In a number of meetings and calls with the company, we argued persistently that the interests of the affiliated directors could differ from that of minority shareholders and that the board needed genuinely independent elements to protect the latter. At KDDI’s AGMs, we thus continued to withhold support for the affiliated directors.
In a meeting in 2013, KDDI for the first time told us that its board was considering appointing independent directors. This was a reflection on the result of the previous AGM where the two affiliated directors received a significantly lower level of support than the rest of the board members. As the company said it struggled to find suitable candidates from the telecoms industry, we shared our views that non-executive directors do not necessarily all need to have industry experience.
We explained that individuals with backgrounds in different business sectors could also add significant value. In 2014, we welcomed the appointment of KDDI’s first truly independent director. Pleased to learn that messages from investors and other stakeholders, including ourselves, had influenced the decision, we encouraged the company to consider enhancing the level of the board’s independence further. We applauded the subsequent appointment of a new female independent director to the board in 2015, which was in line with our request to increase board independence and diversity.
While we do not have much concern about the quantity of remuneration of executives in Japanese companies, the link between pay and performance is often unclear. In our engagement, we have therefore pressed companies to improve the disclosure on their remuneration policy and metrics.

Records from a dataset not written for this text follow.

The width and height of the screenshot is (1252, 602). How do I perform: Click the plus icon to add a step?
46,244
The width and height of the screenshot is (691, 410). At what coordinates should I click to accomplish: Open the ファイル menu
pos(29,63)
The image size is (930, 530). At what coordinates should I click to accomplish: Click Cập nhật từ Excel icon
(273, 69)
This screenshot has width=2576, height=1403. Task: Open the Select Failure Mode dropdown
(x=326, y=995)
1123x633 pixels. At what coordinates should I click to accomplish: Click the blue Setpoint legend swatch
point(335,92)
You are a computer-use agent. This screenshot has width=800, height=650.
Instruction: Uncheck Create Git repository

As a result of the introduction of the Stewardship and Corporate Governance Codes, asset owners and fund managers have become more active in their engagement with Japanese companies. We understand from our discussions that local private pension funds and insurance companies would like to engage for change and are looking for ways to achieve this.
We have contacted the council of the Financial Services Agency in Japan in charge of following up on Japan’s Stewardship and Corporate Governance Codes to deliver our messages regarding the effective implementation of the codes. Welcoming the comply-or-explain approach employed by the codes, we shared our views on effective interpretation of the requirements and the meaningful explanation companies are expected to provide in case of non-compliance.
Positively, the influential Government Pension Investment Fund signed up to the UN-backed Principles for Responsible Investment in 2015 and has hired staff with particular responsibility for stewardship. This has set a good precedent to others.
The launch of the Stewardship and Corporate Governance Codes has helped to pave the way for better corporate governance at Japanese companies. Together with increasing pressure from shareholders, the outlook for more impactful engagement and better corporate governance is positive. We continue to call on companies in Japan to provide shareholders with better access to senior management and members of the board whom they elect, including independent directors, to enable them to discuss strategy, capital policy and corporate governance.